For further confirmation, let's take a look at the Skellam distribution, which represents a difference between two Poisson-Distributed variables. In this case, we'll take a look at the difference between HomeGoals and AwayGoals
from scipy.stats import skellam
# Set up a dataframe with values of "Difference", the difference of goals between the home team and away team,
# from -10 to 10, just to be sure we encompass all possible values
values = []
values.extend(range(-10,11))
skellamdf = pd.DataFrame(columns=["Difference","Skellam"])
skellamdf.Difference = values
skellamdf.head()
Difference | Skellam | |
---|---|---|
0 | -10 | NaN |
1 | -9 | NaN |
2 | -8 | NaN |
3 | -7 | NaN |
4 | -6 | NaN |
pmf_temp = []
for i in skellamdf['Difference']:
pmf_temp.append(skellam.pmf(i, df.mean()[0], df.mean()[1]))
skellamdf['Skellam'] = pmf_temp
df['Difference'] = df['HomeGoals'] - df['AwayGoals']
df.head()
HomeTeam | AwayTeam | HomeGoals | AwayGoals | TotalGoals | Difference | |
---|---|---|---|---|---|---|
0 | Man United | Leicester | 2 | 1 | 3 | 1 |
1 | Bournemouth | Cardiff | 2 | 0 | 2 | 2 |
2 | Fulham | Crystal Palace | 0 | 2 | 2 | -2 |
3 | Huddersfield | Chelsea | 0 | 3 | 3 | -3 |
4 | Newcastle | Tottenham | 1 | 2 | 3 | -1 |
# Create a distribution
differenceDistribution = []
for i in skellamdf['Difference']:
differenceDistribution.append(df['Difference'][df['Difference']==i].count()/df['Difference'].count())
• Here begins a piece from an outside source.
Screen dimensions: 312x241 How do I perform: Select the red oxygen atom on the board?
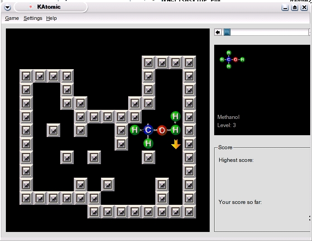[162, 130]
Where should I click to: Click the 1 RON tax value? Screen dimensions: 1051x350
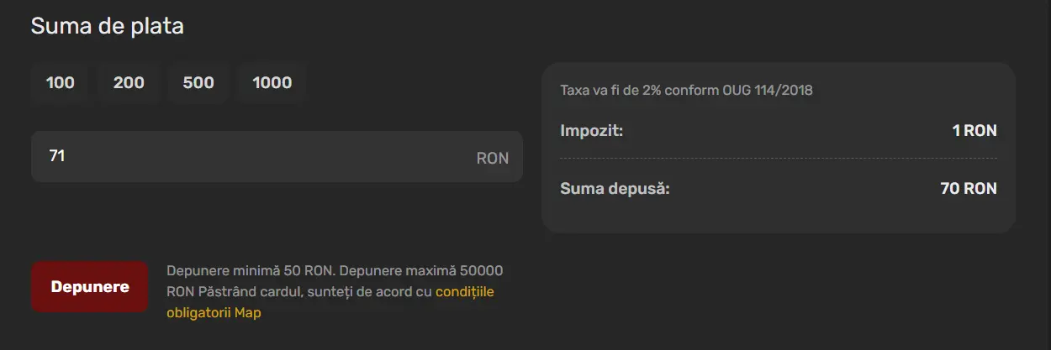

skellamdf['Observed'] = differenceDistribution
# Skellam vs Actual
plt.figure(figsize=(15,8))
sns.set_style('darkgrid')
sns.barplot(data=skellamdf,x=skellamdf['Difference'], y='Observed', palette='coolwarm', label = 'Observed')
sns.lineplot(data=skellamdf,x=skellamdf['Difference'], y='Skellam', marker='o', color='green', label = 'Skellam',)
plt.legend(fontsize='large', fancybox=True,facecolor='white')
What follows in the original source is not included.